Just as in the beginning and as evermore shall be, those who foresee problems will see them a damned long time before anything is done about it. I’ve been slowly getting my feet wet with new media software, both in studying what’s been done and trying to learn it myself. But all along I’ve taken it as a multilayered phenomenon, and it most certainly is that; one of audio, visual, and interactive wordplay through story.

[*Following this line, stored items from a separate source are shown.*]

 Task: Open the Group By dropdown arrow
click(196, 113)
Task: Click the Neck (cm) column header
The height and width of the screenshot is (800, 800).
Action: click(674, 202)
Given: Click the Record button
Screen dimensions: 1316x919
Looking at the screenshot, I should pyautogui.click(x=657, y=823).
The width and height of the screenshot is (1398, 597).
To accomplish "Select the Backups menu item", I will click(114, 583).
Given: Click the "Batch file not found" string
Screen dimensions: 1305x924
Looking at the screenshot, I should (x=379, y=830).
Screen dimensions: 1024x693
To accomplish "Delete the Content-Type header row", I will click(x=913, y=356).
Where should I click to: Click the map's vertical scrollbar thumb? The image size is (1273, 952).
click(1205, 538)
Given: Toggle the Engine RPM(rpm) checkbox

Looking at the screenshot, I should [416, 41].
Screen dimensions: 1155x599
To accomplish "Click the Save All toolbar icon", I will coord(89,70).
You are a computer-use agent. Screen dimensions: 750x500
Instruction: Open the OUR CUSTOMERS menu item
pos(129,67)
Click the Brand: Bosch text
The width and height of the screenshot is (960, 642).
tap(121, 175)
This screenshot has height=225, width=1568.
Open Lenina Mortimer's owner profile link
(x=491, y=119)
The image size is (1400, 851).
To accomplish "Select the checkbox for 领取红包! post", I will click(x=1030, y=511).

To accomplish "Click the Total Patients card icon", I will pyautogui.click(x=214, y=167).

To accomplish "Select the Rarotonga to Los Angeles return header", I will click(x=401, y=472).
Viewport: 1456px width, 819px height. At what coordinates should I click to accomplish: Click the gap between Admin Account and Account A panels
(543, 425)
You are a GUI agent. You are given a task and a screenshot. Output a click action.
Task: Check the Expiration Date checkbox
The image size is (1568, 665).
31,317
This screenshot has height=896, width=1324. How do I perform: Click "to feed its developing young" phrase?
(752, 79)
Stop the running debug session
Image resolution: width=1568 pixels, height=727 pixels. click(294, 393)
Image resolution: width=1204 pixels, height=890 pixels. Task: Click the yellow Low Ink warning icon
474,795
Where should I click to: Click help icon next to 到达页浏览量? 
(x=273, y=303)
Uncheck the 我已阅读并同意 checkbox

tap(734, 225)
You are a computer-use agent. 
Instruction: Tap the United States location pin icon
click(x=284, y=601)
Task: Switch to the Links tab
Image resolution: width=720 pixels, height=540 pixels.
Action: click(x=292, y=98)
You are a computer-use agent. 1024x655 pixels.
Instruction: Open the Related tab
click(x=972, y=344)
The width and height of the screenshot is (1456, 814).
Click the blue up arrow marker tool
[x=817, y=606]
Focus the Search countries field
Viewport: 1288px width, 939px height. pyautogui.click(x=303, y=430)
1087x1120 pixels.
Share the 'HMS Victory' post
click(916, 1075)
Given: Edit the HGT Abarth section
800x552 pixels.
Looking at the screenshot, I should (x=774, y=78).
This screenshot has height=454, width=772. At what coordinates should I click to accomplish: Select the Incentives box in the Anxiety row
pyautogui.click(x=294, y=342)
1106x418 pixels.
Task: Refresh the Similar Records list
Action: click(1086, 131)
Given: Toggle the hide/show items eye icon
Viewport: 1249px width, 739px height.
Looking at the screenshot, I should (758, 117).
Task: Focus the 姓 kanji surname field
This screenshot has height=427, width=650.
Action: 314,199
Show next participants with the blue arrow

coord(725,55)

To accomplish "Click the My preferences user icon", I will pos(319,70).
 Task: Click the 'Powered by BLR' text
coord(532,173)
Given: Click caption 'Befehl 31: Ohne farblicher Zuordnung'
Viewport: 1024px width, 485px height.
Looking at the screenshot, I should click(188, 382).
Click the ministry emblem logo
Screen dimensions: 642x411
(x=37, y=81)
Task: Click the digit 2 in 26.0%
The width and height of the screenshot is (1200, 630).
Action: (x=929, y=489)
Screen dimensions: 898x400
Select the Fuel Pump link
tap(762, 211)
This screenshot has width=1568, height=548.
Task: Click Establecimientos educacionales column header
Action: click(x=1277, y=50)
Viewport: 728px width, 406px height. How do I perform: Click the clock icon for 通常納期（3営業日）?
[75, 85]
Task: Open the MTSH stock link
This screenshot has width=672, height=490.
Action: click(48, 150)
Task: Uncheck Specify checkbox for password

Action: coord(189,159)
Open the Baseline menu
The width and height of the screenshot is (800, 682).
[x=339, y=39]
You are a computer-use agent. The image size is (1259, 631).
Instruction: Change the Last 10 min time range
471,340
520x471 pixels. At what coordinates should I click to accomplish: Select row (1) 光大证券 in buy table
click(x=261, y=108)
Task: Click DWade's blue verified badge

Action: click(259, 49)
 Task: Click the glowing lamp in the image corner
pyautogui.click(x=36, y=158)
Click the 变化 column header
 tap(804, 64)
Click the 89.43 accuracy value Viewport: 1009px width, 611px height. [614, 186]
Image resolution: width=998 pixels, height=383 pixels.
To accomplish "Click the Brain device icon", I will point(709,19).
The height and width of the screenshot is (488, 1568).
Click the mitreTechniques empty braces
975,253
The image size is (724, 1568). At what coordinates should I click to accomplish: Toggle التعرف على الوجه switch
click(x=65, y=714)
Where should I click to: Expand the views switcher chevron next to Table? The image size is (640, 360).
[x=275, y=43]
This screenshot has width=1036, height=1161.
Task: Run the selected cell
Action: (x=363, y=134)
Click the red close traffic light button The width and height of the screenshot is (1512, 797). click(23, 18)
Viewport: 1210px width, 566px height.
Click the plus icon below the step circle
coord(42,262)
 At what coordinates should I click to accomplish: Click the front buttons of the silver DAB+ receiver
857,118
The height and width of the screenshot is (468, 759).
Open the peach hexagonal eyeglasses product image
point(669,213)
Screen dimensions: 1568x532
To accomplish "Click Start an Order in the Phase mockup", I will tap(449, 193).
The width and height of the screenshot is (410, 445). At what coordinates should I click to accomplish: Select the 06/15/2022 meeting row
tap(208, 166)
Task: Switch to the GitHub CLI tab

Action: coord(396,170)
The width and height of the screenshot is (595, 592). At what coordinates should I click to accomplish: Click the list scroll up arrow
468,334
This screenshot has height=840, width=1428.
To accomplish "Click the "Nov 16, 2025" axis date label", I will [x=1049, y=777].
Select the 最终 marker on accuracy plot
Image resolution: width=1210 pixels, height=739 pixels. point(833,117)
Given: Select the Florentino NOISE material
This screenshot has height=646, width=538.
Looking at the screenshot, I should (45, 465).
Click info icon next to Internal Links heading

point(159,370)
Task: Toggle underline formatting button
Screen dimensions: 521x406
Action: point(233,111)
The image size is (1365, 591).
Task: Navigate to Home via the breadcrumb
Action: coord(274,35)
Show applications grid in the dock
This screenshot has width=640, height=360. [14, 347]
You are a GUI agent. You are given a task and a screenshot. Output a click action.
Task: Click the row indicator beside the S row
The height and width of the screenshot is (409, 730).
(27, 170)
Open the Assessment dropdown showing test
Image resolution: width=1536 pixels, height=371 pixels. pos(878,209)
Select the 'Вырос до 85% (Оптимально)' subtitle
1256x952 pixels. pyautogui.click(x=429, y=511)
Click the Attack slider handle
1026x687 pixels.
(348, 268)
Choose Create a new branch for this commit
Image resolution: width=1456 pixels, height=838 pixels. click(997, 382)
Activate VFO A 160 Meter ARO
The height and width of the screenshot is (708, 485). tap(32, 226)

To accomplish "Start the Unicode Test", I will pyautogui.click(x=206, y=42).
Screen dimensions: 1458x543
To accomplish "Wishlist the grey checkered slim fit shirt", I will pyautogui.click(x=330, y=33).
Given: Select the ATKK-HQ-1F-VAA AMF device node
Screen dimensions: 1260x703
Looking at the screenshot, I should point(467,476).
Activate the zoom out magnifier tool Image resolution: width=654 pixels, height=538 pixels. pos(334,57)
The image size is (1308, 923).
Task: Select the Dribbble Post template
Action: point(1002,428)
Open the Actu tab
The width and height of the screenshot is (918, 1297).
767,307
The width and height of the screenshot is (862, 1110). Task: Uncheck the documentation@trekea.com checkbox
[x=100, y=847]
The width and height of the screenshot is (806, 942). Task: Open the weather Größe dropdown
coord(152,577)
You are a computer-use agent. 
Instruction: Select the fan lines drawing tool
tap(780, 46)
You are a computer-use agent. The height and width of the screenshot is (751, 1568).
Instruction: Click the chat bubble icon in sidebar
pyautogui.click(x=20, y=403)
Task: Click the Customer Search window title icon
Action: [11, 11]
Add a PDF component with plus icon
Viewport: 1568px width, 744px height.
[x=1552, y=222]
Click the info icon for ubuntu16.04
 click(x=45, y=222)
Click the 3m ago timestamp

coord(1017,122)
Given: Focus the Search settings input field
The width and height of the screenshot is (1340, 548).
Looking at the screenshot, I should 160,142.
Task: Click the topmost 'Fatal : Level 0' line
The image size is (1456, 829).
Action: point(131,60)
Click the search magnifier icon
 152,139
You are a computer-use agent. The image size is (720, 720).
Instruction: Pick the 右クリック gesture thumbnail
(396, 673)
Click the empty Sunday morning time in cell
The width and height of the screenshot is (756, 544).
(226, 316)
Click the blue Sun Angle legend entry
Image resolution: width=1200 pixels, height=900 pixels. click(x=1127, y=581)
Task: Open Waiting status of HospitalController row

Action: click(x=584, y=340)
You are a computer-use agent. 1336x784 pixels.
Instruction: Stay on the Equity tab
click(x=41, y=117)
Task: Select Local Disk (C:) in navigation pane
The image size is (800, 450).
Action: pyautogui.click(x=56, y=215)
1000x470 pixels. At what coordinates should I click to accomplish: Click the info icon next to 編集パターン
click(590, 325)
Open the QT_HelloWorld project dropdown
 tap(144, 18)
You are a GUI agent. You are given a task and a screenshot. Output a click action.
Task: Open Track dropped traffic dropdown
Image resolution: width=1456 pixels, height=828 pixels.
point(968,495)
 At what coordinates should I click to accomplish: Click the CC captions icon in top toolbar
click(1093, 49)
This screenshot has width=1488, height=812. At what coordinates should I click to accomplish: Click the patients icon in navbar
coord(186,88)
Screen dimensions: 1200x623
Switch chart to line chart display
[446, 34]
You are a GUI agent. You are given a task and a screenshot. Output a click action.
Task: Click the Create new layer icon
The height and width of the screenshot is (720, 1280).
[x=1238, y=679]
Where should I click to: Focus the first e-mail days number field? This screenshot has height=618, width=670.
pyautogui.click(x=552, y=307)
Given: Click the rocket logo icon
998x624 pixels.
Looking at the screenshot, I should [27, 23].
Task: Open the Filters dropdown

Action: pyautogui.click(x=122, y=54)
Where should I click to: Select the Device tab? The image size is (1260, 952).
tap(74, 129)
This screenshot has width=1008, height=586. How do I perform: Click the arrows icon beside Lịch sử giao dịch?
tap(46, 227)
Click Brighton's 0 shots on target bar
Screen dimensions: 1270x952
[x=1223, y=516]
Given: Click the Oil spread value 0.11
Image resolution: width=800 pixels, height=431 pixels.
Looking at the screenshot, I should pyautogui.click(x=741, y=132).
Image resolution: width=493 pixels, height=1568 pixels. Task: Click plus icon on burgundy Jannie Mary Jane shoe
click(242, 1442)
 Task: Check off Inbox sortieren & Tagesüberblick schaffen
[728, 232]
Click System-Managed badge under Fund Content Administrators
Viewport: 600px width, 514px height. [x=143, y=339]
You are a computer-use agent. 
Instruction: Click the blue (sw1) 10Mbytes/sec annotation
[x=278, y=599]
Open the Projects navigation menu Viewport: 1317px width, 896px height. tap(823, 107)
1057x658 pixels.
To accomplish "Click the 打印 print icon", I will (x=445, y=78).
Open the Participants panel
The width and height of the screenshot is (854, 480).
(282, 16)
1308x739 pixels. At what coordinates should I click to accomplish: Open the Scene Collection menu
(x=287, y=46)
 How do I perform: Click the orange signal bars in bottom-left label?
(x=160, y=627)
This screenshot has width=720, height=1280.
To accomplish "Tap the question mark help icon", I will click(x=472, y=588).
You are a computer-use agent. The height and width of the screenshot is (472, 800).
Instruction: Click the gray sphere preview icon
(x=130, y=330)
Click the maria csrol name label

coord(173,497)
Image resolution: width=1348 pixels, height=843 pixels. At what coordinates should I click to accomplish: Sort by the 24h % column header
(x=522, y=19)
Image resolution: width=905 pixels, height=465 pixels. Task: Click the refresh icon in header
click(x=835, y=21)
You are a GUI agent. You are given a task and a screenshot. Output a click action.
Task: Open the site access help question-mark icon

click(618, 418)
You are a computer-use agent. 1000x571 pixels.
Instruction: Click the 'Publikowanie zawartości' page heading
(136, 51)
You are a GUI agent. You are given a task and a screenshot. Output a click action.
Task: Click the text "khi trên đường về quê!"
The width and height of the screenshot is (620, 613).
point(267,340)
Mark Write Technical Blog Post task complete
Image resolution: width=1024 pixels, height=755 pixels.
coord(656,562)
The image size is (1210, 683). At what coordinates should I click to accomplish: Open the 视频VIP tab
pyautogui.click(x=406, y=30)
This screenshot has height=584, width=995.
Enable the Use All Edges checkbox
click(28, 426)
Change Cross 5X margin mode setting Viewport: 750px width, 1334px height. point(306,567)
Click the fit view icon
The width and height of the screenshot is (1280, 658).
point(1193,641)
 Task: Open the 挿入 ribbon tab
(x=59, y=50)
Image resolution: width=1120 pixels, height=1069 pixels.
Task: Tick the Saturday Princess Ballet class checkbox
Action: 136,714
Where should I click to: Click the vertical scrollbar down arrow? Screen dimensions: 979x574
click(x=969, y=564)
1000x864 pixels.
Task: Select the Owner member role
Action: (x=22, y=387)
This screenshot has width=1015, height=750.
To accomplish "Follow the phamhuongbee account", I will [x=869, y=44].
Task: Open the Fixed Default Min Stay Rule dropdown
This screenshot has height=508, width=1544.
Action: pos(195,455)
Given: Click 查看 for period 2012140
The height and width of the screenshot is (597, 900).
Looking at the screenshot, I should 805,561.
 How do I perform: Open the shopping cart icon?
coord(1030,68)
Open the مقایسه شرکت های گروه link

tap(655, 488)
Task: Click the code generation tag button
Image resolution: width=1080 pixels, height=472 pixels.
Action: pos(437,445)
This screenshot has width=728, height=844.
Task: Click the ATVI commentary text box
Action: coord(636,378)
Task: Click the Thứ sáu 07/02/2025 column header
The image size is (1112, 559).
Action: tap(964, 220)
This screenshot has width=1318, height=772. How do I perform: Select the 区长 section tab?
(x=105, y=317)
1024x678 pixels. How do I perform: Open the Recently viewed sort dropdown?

Progression: Following Myself has just posted on the certain lack of writing quality seen so often in these games:
Hotel Dusk is a brand new game by Nintendo which they are describing furiously in their marketing as an “interactive mystery novel”. There’s a whole fuss being made about the fact that you “hold the DS like a book!” whilst playing, and blah blah blah. Here’s my problem with this – and this translates to the games industry, generally, as a whole – it’s not brilliantly written, and the story is less than engrossing. Very few companies – Bioware being the only notable example I can think of – employ writers to work on their stuff, and if they do it’s a huge Gaming press big deal. Why the hell is this not the standard?
Even television understood the need for quality writing; consumers can only be awed for so long by the medium in itself, and constant action is not everyone’s cup of tea. Why then, when this subject has been rolled around for a number of years already, is there still no real push to improve and focus on one problem that has been pointed out by consumers?
There are a number of companies working on authoring improvements for games and such, but the overall method appears to be focused on making the process easier, not necessarily better. Storytron, for example, seems to allow a huge variety of character interaction, but its goal is more to allow better reader/user interaction than to supply a vivid and skilled guide by the writer.
Barthes predicted it and hailed it as progress: Death to the author!